Speaking at WFA’s Global Marketing Week ‘19, marketing magnate, Sir Martin Sorrell, threw out a challenge to clients everywhere: “Clients have to change too. There is no point putting agencies under pressure to change our structures unless client structures change too.”
The fact is that disruption is far more than using a new channel or introducing a new piece of tech. Disruption is fundamental. It can shake the bones of a process from the ground up. Omnichannel marketing is an example of this sort of fundamental disruption. It demands that channels and platforms interact in entirely new ways. And so organizations have to construct themselves and behave in entirely new ways to meet that demand.
In an exclusive censhare download, Omnichannel Strategies Demand A New Content Approach , analysts at Forrester explore the principles companies need to adopt to meet the demands of omnichannel marketing, as well as the wider benefits derived from taking this approach.
Restructure for agility
In the Forrester paper, a survey of 4,299 global business and technology leaders stated that 36% were planning to improve digital sites to increase their influence and brand reach in the market. But, close behind in second place were 33% who stated their plan was to change and/or improve their creative strategy. In fifth place but with only marginally fewer respondents at 30% was the need to develop a stronger integrated plan across channels.

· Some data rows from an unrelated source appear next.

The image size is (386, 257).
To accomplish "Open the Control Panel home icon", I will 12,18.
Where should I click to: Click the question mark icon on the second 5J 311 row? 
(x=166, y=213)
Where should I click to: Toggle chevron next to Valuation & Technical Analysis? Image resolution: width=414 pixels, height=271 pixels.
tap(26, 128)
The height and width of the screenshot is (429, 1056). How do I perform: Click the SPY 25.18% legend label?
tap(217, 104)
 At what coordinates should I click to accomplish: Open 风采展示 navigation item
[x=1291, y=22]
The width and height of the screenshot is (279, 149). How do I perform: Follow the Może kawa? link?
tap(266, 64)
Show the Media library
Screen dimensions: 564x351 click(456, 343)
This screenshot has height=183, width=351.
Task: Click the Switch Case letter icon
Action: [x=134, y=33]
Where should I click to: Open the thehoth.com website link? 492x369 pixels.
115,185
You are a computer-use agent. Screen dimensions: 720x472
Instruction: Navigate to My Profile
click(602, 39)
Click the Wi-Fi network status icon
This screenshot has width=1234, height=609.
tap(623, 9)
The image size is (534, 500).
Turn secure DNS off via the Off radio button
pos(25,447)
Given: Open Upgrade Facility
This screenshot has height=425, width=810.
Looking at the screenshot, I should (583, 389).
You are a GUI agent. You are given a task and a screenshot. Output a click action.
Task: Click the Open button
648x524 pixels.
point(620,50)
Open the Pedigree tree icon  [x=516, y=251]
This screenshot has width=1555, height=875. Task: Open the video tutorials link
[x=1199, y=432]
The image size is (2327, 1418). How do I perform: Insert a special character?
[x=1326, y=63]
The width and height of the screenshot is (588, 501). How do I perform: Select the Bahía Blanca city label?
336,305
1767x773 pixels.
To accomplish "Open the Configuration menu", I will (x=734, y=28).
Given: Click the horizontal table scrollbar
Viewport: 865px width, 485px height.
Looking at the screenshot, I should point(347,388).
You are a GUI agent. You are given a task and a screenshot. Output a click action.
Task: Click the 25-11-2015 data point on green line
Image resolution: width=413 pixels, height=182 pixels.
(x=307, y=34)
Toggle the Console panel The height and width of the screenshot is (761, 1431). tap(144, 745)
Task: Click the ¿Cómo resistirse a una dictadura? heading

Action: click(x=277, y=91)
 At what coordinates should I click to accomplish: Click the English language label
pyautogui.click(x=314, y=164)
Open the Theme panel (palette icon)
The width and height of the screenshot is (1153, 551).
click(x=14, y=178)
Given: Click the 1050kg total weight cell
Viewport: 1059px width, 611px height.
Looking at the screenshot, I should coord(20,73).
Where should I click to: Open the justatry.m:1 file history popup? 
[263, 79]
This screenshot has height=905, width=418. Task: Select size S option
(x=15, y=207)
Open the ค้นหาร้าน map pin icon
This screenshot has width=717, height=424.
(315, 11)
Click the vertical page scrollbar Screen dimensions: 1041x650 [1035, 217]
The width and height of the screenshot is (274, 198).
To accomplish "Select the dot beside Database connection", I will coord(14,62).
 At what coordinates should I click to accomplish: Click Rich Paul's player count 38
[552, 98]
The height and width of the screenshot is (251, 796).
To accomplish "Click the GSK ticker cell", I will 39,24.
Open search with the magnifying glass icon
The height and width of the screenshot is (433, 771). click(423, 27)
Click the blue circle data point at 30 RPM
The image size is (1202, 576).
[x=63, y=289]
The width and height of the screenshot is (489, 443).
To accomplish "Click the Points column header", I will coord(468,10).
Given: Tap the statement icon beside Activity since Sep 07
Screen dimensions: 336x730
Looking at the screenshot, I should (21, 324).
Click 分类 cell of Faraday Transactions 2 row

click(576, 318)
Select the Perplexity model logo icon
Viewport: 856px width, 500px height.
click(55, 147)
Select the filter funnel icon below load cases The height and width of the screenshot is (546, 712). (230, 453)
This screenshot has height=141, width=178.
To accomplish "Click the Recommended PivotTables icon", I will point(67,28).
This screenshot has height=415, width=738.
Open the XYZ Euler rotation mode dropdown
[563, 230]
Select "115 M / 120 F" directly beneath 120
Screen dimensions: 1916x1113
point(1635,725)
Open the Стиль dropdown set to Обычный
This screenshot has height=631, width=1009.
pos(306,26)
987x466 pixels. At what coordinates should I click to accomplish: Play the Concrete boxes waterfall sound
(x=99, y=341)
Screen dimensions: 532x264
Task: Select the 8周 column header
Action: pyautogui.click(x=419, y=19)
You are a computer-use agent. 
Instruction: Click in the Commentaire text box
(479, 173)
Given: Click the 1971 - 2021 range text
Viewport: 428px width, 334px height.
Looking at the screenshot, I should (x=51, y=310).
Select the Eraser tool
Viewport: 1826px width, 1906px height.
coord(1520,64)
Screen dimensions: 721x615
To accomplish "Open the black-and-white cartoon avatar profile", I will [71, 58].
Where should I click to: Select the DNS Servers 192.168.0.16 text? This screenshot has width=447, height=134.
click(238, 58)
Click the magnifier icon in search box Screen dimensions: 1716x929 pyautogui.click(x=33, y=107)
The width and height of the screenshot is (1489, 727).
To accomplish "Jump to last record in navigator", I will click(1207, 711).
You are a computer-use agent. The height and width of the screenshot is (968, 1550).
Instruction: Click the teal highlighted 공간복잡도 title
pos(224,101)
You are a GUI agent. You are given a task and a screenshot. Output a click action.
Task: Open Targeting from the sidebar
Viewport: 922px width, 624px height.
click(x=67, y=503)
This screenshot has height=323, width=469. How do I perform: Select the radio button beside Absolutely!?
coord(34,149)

Why the need for restructuring? Because most companies still think of content in terms of its tactical, rather than strategic, application. Which leads them to silo behaviour and data, creating repetitive processes and wasted effort. On the other hand, this behaviour creates a demand for wasteful behaviour – as content is prepared with thought only for its immediate use in a single channel, it’s not fit for purpose anywhere else. To be reused it must be restructured, repurposed and often, recreated again from scratch.
What agility looks like
Truly omnichannel content is structured, from its inception, in a very different way to channel-specific content. Its storage is centralized and it is created, from the ground up, with a view to fitting into several different scenarios. Those variations aren’t ‘baked in’ to the core of the content itself, but modular - to be attached and discarded according to need.
Omnichannel content is also organized according to a set of rules, or an architecture. This is made up of chunks, labels for the chunks and a description for how each chunk relates to another. These three bits of information can then be used in context to adapt content to a range of needs. By introducing a delivery system to the repositories, such as digital asset management (DAM) or product information management (PIM) systems , content can then be moved around on demand.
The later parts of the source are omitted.